Part of a coastal nature reserve, Dor Beach, also known as Tantura Beach, is a dreamy stretch of beige sand. Rocky islets form breakwaters and jetties provide calm seas for happy bathers. Amenities are ample: chair and umbrella rentals, a first-aid station, a restaurant, and changing rooms. The beach, beside Kibbutz Nahsholim, gets crowded on summer weekends and holidays. Amenities: food and drink; lifeguards; parking; showers; toilets. Best for: partiers; swimming; walking.
Atlit, a peninsula with the jagged remains of an important Crusader castle, also holds a more recent historical site: to the west (about 1,500 feet from the highway) is the Atlit detention camp used by the British to house refugees smuggled in during and after World War II. The reconstructed barracks, fences, and watchtowers stand as reminders of how Jewish immigration was outlawed under the British Mandate after the publication of the infamous White Paper in 1939. More than a third of the 120,000 illegal immigrants to Palestine passed through the camp from 1934 to 1948. In 1945, Yizthak Rabin, then a young officer in the Palmach, planned a raid that freed 200 detainees. The authenticity of the exhibit is striking: it was re-created from accounts of actual detainees and their contemporaries; you see the living quarters, complete with laundry hanging from the rafters. The camp is 15 km (9 miles) south of Haifa.

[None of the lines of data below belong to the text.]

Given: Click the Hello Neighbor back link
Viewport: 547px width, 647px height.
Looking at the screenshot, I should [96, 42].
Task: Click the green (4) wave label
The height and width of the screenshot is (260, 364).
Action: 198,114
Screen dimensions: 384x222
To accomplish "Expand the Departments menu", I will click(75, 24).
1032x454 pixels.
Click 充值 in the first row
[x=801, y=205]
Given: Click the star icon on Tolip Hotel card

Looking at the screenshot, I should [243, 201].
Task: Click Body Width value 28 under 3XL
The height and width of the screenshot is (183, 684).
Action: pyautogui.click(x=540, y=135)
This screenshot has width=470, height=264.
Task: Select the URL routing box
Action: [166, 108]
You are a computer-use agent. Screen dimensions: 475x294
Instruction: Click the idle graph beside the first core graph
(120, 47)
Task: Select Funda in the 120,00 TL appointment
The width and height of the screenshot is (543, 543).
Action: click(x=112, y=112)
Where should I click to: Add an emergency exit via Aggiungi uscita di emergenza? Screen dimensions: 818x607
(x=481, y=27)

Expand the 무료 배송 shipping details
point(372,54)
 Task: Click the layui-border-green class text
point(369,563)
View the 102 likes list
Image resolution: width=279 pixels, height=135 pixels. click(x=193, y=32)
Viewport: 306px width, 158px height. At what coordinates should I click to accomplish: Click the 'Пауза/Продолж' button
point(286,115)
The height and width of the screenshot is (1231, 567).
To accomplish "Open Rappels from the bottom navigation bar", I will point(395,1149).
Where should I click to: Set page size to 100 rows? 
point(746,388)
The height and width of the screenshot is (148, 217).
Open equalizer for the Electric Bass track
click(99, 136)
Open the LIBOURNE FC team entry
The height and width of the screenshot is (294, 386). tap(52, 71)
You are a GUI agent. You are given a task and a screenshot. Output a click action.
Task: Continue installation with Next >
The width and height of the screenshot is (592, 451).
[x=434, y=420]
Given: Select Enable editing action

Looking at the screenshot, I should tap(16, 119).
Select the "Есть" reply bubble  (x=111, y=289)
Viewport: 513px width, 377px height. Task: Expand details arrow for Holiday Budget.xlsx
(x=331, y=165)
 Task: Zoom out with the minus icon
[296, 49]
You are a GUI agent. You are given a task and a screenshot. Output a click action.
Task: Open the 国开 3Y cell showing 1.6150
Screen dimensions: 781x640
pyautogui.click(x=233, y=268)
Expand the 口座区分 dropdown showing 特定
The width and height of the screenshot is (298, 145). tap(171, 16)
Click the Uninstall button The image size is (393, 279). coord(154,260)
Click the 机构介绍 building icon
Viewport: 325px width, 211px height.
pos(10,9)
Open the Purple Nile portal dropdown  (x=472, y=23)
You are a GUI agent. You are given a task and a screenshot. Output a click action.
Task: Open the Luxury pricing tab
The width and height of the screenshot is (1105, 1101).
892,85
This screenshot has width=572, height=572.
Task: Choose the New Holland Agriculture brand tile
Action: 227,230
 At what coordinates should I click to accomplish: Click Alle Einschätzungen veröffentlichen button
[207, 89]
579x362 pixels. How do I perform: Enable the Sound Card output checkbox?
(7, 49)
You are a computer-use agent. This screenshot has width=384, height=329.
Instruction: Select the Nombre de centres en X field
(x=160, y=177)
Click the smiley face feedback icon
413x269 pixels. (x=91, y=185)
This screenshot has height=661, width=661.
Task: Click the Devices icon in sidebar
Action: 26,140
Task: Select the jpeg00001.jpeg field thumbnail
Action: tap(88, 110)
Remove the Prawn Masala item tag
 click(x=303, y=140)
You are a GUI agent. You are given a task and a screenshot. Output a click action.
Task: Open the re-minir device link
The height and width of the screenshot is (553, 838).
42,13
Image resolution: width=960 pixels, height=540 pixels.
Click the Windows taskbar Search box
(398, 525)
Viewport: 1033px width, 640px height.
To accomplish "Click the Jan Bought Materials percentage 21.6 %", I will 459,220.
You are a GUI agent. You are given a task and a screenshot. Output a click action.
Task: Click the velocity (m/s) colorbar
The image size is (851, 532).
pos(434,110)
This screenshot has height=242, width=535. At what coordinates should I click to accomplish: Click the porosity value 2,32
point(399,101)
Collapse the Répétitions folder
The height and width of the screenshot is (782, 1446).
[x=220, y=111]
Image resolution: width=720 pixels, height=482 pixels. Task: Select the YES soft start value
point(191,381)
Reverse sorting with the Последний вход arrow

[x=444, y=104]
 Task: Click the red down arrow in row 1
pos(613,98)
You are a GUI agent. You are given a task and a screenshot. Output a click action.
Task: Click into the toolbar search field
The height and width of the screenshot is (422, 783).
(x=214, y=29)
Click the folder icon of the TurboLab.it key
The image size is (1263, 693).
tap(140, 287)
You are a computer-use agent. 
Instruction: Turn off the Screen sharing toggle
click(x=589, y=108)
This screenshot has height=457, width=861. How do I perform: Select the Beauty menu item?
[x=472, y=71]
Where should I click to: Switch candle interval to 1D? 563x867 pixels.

This very worthwhile museum next to Kibbutz Nahsholim holds a rich collection of finds from nautical digs and excavations at nearby Tel Dor. It's in the partly restored former glass factory opened by Baron Edmond de Rothschild in 1891 to serve the wineries of Zichron Ya'akov. The sequence of peoples who settled, conquered, or passed through Dor—from the Canaanites to the Phoenicians to Napoléon and his forces—can be traced through these artifacts. Of particular interest is the bronze cannon that Napoléon's vanquished troops dumped into the sea during their retreat from Akko to Egypt in May 1799. An informative film in English illuminates the history of the ancient port city of Dor.